When we added the btime feature in mainline ceph, we had to extend
struct ceph_mds_request_args so that it could be set. Implement the same
in the kernel client.

Rename ceph_mds_request_head with a _old extension, and a union
ceph_mds_request_args_ext to allow for the extended size of the new
header format.

Add the appropriate code to handle both formats in struct
create_request_message and key the behavior on whether the peer supports
CEPH_FEATURE_FS_BTIME.

The gid_list field in the payload is now populated from the saved
credential.

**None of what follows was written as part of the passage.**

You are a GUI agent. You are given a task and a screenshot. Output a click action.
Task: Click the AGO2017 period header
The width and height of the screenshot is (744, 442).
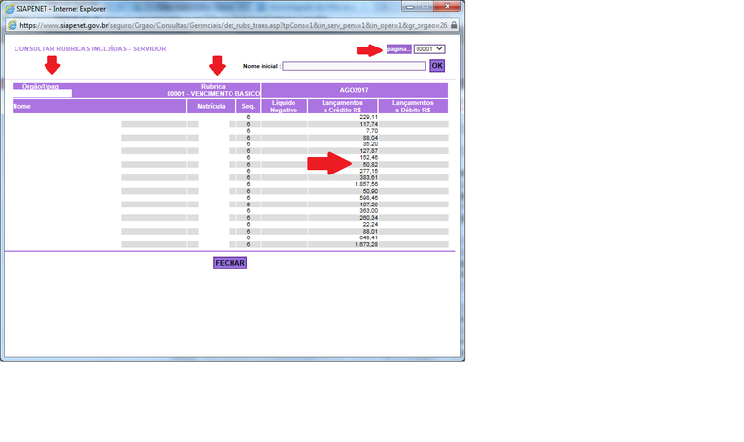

For now, we don't add any support for setting the btime via
setattr, but this does enable us to add that in the future.

Signed-off-by: Jeff Layton <jlayton@kernel.org>
---
 fs/ceph/mds_client.c         | 72 +++++++++++++++++++++++++++++-------
 include/linux/ceph/ceph_fs.h | 32 +++++++++++++++-
 2 files changed, 90 insertions(+), 14 deletions(-)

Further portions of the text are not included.